◆ **The exercise**:
Can you copy out, word for word, the stretch of the records from the line containing "20 April 2026" through the line containing "pos(888,1893)", with both of those lines included?

(Collected data)
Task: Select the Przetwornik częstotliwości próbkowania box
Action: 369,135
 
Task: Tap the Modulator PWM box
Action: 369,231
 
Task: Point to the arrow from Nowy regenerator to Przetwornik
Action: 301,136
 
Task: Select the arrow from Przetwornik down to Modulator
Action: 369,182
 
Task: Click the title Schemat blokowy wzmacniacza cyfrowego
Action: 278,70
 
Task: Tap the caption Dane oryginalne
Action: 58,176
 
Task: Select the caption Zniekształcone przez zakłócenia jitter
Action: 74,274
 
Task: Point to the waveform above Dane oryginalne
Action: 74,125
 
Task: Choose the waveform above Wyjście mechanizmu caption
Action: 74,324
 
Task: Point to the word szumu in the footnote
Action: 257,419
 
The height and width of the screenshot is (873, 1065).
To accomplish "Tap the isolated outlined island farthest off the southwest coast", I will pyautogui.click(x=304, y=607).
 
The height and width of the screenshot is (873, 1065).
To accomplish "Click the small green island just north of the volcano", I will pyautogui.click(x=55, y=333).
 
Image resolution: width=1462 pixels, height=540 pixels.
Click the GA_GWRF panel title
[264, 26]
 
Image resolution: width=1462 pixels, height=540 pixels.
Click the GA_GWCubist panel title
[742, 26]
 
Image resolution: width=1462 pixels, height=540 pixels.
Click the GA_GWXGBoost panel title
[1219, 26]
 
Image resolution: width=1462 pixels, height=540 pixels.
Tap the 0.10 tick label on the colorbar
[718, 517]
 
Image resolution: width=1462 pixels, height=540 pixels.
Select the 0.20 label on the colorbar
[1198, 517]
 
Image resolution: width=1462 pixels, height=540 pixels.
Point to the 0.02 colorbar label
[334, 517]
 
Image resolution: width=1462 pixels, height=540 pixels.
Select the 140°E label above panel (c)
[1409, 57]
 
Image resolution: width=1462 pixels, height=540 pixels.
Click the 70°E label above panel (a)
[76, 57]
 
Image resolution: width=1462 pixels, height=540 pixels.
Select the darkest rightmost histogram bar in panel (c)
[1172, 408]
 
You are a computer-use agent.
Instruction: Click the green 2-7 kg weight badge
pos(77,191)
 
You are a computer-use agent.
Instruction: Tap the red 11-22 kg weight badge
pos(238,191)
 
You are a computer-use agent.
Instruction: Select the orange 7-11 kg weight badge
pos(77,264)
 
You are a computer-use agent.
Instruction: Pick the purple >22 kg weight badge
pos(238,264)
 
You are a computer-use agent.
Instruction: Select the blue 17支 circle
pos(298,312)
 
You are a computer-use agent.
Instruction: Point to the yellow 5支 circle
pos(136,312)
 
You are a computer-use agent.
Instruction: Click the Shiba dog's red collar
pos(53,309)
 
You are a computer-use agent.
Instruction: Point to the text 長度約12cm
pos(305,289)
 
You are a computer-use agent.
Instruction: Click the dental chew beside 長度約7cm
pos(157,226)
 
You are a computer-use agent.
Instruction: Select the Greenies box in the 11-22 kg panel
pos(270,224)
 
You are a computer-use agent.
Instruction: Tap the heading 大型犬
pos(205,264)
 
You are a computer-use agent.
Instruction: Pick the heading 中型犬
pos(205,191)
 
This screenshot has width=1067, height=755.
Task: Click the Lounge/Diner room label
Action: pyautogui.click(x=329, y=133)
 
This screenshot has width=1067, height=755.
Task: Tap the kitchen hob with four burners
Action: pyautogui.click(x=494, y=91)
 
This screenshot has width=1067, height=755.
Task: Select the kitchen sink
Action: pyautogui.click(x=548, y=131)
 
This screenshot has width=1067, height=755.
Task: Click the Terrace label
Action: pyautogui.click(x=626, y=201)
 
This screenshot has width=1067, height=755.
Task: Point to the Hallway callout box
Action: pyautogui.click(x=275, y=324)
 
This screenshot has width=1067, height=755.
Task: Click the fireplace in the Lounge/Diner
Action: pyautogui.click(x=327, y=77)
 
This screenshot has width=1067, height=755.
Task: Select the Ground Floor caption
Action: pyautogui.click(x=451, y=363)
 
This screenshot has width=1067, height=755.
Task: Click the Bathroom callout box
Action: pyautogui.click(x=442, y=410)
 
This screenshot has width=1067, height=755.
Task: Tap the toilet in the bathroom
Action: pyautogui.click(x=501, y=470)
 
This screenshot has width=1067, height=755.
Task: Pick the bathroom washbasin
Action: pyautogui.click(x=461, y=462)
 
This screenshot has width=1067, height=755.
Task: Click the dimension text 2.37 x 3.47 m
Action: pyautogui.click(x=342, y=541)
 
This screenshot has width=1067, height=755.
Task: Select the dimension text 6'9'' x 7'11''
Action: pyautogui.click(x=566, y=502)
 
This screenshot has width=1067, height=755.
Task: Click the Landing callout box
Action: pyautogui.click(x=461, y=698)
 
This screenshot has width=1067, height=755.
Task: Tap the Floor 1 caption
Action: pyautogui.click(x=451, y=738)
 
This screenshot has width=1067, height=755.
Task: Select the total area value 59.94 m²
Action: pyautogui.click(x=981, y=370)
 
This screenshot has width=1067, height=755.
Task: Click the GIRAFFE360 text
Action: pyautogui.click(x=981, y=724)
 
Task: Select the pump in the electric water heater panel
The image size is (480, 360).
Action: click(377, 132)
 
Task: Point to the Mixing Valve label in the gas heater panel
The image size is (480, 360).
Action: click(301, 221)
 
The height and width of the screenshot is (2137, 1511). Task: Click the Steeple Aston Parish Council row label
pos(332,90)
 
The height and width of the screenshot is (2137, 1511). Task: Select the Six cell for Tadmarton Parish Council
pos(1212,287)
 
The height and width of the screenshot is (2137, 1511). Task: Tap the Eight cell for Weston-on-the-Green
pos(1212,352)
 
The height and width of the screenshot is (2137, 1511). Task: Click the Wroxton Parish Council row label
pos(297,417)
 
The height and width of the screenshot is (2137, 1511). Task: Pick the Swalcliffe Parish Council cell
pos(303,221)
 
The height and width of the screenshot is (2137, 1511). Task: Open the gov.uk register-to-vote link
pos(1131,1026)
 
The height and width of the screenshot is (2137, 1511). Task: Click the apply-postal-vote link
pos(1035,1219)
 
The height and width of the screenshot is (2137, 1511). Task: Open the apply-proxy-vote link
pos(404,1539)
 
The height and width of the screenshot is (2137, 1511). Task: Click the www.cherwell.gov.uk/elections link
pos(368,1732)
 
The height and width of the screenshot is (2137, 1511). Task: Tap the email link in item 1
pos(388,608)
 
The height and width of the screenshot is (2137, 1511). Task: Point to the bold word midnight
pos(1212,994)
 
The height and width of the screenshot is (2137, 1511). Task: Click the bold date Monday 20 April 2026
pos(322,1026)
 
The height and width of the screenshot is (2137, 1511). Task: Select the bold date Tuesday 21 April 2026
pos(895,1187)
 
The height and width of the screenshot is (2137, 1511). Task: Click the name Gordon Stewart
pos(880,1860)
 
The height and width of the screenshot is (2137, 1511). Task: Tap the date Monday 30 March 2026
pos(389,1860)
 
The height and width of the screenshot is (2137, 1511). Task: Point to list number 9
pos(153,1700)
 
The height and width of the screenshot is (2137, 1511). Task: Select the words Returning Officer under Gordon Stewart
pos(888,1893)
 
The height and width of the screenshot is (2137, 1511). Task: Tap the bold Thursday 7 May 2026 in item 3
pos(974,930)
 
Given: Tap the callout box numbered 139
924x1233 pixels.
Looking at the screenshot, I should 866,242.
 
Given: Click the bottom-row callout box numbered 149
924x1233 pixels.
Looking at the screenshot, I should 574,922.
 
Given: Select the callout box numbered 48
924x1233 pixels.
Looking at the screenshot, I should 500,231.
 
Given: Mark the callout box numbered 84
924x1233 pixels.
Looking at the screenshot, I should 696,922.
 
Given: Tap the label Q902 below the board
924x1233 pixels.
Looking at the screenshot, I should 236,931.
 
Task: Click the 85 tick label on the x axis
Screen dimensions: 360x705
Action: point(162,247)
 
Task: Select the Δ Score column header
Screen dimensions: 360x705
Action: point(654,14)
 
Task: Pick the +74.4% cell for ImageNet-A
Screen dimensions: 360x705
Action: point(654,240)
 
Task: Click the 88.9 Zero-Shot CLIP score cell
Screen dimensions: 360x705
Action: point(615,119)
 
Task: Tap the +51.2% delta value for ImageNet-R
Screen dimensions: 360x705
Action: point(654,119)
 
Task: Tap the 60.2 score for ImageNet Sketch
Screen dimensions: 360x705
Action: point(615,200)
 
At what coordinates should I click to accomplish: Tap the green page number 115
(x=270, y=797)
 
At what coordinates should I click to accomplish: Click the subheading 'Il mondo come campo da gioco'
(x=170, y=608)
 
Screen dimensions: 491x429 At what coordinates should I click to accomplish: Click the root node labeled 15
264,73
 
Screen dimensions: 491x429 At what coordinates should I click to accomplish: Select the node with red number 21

◆ **Written response**:
The height and width of the screenshot is (2137, 1511). Task: Click the bold date Monday 20 April 2026
pos(322,1026)
 
The height and width of the screenshot is (2137, 1511). Task: Select the bold date Tuesday 21 April 2026
pos(895,1187)
 
The height and width of the screenshot is (2137, 1511). Task: Click the name Gordon Stewart
pos(880,1860)
 
The height and width of the screenshot is (2137, 1511). Task: Tap the date Monday 30 March 2026
pos(389,1860)
 
The height and width of the screenshot is (2137, 1511). Task: Point to list number 9
pos(153,1700)
 
The height and width of the screenshot is (2137, 1511). Task: Select the words Returning Officer under Gordon Stewart
pos(888,1893)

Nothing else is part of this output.